Inmon’s Data Warehouse Characteristics

Characteristics of a Data Warehouse (DW) in W. H. Inmon’s definition, which increase the amount of data:

  • Subject-oriented: Data is organized around major subjects of the enterprise, not applications. You can have the same data for different customers, replicating it to facilitate queries.
  • Integrated: Data is gathered from multiple disparate sources and integrated into a consistent format.
  • Time-variant: The DW maintains a historical record of data, allowing analysis of changes over time. You keep the whole history.
  • Non-volatile: Once data is loaded into the DW, it is not typically updated, changed, or deleted. It remains static and unchanged over time, retaining historical data.

Time-Variant vs. Non-Volatile Data Warehouses

Time-variant: The time-variant characteristic of a Data Warehouse implies that it is designed to capture and store historical data, allowing users to analyze data changes over time. It maintains a historical record of data, and new data is added as it becomes available. This relates to valid time, reflecting what is happening in the real time.

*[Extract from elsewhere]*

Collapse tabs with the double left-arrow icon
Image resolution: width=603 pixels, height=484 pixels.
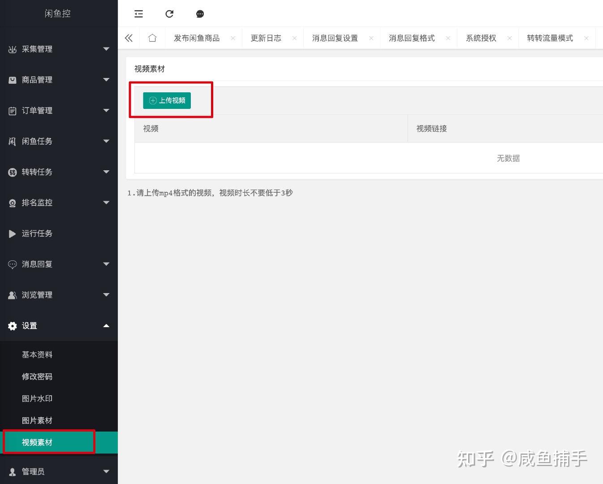point(129,38)
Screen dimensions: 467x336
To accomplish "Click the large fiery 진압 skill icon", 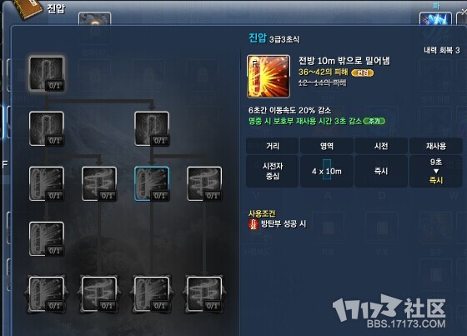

Non-volatile: The non-volatile characteristic means that once data is loaded into the Data Warehouse, it is not typically updated, changed, or deleted. It remains static and unchanged over time. Any changes or corrections to the source data are handled separately in the source systems. This relates to transaction time, reflecting when data was recorded.

Online Analytical Processing (OLAP)

OLAP Schema Differences

Briefly explain the difference between:

  1. Star vs. Snowflake Schema

    In a Star Schema, the dimension tables are denormalized and directly linked to the fact table without further normalization. In a Snowflake Schema, dimension tables are normalized into multiple related tables, meaning a dimension table has at least one other table linked to it. Snowflake schemas can show more aggregations, for example, related to time hierarchies.

  2. Star vs. Galaxy Schema

    A Star Schema is composed of one central fact table surrounded by multiple dimension tables. A Galaxy Schema (or Fact Constellation Schema) is composed of two or more fact tables that share one or more dimension tables. Essentially, a Galaxy schema consists of multiple star schemas joined by common dimensions.

Snowflake Schema in RDBMS

Would you implement a snowflake schema in a Relational DBMS (RDBMS)?

No, because it requires more joins, which can be more expensive than the redundancy found in a star schema. While it reduces data redundancy, the increased join complexity can negatively impact query performance in an RDBMS.

Dimensions Without Attributes or Hierarchies

Consider a multidimensional schema with a dimension that does not have any attribute or aggregation hierarchy (e.g., order number). Briefly justify whether you would implement it like:

(b) Only an attribute in the fact table, but not pointing to any dimensional table.

This approach is suitable because if a dimension has no attributes or hierarchy, creating a separate dimension table would introduce unnecessary overhead without providing any analytical benefit. Storing it directly as an attribute in the fact table simplifies the schema and avoids extra joins.

Handling Overlapping Dimension Elements

One of the three necessary summarizability conditions is disjointness. How can you implement a dimension with a level whose elements are overlapping, avoiding summarizability problems? Give a concrete example using a UML class diagram with only two levels (you do not need to draw the whole snowflake schema).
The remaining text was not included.